For HTTP and websockets server I used https://github.com/me-no-dev/ESPAsyncWebServer library. It is a really nice library with one downside - it includes FS and SPIFFS ("filesystem" on ESP32's flash chip) support and when it's included code uploading takes additional 20-30 seconds (if someone knows how to turn this off please let me know). It has a support for serving files directly from SPIFFS but I decided not to use it. Using it would require additional step of uploading html/js/css files to flash which is OK but I'd like to handle everything related to uploading code in one step. So, here's my kind of hackish solution - insert the whole web page in the code as a const value (this way it will be written to flash). To minimize the code I additionally decided to use just vanilla JS without external libraries and I think the final product is quite OK - UI controls are defined in variable and dynamically built so it's easy to change UI by just changing that variable.
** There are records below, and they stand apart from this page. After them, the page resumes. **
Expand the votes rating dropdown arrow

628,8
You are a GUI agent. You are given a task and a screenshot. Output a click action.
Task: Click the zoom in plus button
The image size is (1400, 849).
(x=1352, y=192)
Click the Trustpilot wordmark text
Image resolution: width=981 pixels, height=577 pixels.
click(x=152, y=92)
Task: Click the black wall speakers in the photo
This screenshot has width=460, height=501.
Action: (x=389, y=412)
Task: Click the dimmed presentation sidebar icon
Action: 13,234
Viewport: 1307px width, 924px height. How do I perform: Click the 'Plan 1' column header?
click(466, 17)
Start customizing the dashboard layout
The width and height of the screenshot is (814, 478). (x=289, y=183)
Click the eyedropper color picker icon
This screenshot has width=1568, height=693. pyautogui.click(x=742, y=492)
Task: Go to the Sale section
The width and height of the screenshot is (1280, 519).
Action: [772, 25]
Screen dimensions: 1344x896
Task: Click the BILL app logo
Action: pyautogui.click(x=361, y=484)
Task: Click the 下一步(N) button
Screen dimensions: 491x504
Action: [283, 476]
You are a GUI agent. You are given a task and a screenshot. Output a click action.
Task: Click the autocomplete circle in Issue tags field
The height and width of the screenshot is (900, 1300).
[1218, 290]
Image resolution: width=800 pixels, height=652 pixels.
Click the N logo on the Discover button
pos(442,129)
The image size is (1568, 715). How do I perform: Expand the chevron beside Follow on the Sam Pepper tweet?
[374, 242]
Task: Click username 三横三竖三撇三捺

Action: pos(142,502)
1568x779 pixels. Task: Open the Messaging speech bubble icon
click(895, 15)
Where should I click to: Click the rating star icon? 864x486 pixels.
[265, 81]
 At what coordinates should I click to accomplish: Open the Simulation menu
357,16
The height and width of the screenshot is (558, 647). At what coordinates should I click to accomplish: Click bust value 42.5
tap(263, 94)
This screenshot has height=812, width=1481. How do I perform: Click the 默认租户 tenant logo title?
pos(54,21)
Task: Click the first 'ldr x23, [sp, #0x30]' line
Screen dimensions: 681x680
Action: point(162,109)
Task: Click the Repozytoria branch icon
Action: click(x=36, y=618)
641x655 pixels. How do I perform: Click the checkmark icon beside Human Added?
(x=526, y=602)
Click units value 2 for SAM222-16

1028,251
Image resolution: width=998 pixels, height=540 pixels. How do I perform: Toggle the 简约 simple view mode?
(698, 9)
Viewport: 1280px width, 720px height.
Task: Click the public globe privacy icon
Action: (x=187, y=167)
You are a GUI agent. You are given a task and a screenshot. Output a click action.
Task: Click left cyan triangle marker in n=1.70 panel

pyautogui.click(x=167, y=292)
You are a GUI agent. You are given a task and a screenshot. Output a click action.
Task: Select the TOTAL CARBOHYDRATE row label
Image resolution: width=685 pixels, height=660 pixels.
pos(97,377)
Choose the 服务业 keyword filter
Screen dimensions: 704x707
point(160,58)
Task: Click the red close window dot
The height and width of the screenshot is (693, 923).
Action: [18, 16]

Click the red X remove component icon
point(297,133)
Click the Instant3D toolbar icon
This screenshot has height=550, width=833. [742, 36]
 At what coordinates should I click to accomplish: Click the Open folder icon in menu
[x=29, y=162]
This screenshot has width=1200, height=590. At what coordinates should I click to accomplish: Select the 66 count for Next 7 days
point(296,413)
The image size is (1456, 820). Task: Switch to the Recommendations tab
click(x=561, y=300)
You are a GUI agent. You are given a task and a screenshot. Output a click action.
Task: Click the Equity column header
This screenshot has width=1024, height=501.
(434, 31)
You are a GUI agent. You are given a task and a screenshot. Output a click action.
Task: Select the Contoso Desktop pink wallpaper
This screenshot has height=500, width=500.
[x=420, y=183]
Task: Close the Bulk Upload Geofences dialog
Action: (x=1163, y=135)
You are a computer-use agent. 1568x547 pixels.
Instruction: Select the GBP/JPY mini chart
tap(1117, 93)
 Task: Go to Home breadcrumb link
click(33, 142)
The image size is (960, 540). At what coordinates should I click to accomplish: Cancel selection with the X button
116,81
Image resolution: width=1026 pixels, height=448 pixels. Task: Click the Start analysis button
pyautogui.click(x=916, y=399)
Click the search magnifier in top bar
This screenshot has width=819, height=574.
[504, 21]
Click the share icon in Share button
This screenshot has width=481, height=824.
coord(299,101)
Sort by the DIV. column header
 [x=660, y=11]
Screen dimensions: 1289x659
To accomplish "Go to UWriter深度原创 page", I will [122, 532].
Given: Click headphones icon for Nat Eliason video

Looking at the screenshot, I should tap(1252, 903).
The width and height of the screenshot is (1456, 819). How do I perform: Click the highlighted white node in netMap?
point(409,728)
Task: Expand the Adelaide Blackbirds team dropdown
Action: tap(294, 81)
To convert the whole html page to C header file I wrote another Python script (data/convert_to_header.py) which takes html, removes some whitespace, escapes some characters and packs it into a C header file.
ESP32's WiFi in this case connects to my local WiFi but in the real case it should start in the soft AP mode. Actually, I was thinking to first check if some predefined WiFi is available and connect to it and if it's not then start as AP.
Currently, oscillators are implemented via simple (non-bandlimited) lookup table. Filter is Paul Kellet's design (http://musicdsp.org/showone.php?id=29) - it's quite usable but I'll probably switch to some other design.
This first prototype contained components directly soldered to ESP board and a lot of flying wires so I decided to implement it on perfboard. Unfortunately, I disassembled the first prototype without taking a photo of it.